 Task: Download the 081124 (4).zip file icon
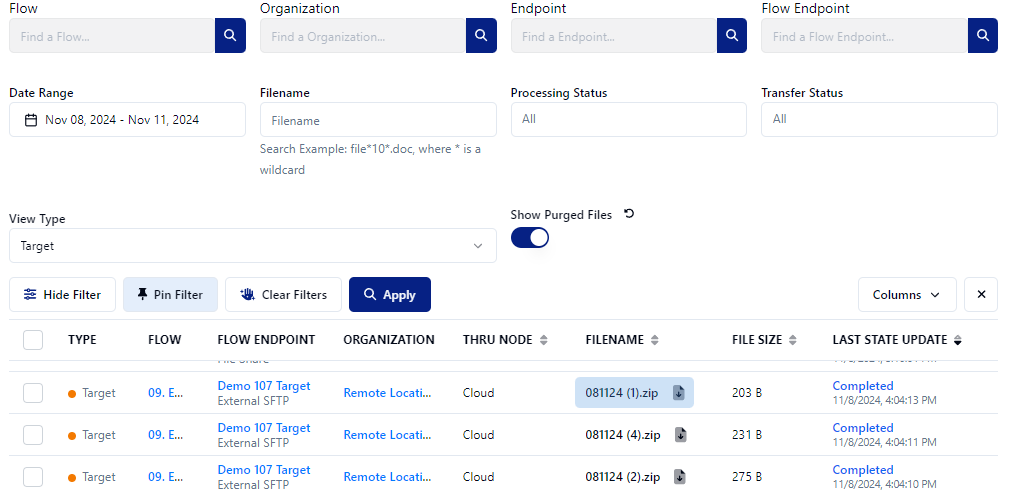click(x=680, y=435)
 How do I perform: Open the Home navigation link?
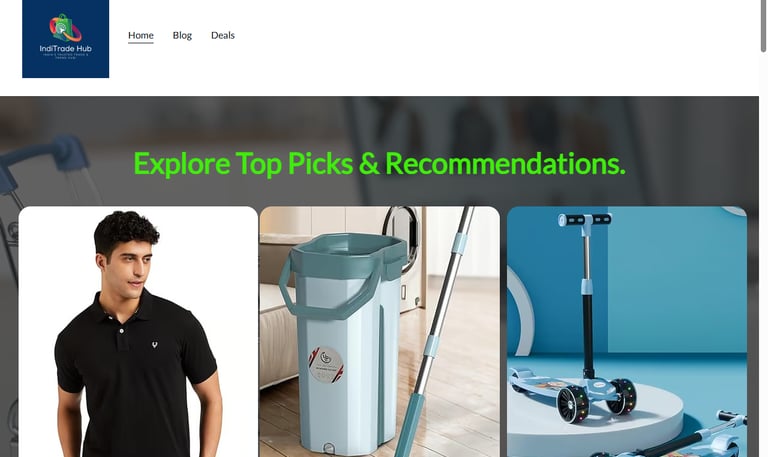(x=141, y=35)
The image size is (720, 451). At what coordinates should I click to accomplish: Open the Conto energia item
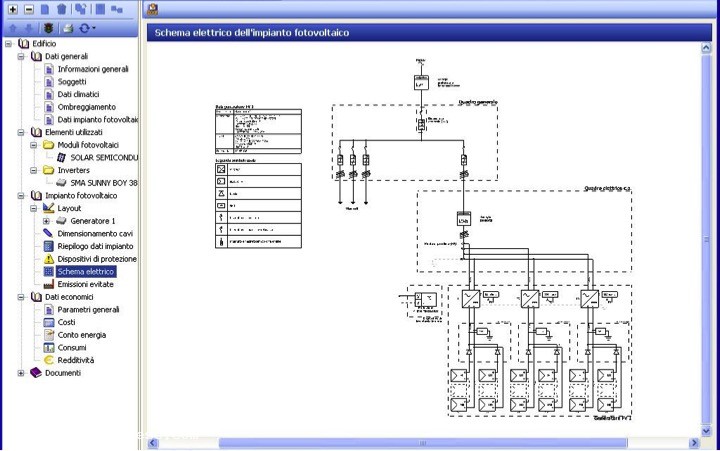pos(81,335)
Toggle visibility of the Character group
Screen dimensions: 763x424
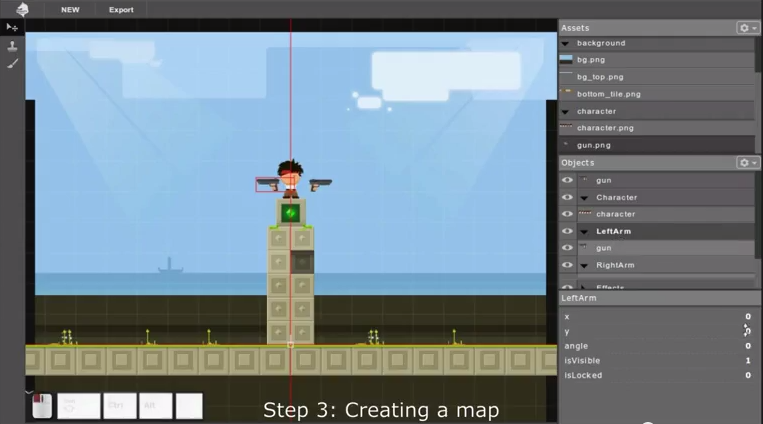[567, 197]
##########
Leaving aside the images, write out the entries above word for word.

 Task: Download the 081124 (4).zip file icon
click(x=680, y=435)
 How do I perform: Open the Home navigation link?
(x=141, y=35)
The image size is (720, 451). At what coordinates should I click to accomplish: Open the Conto energia item
pos(81,335)
Toggle visibility of the Character group
Screen dimensions: 763x424
[567, 197]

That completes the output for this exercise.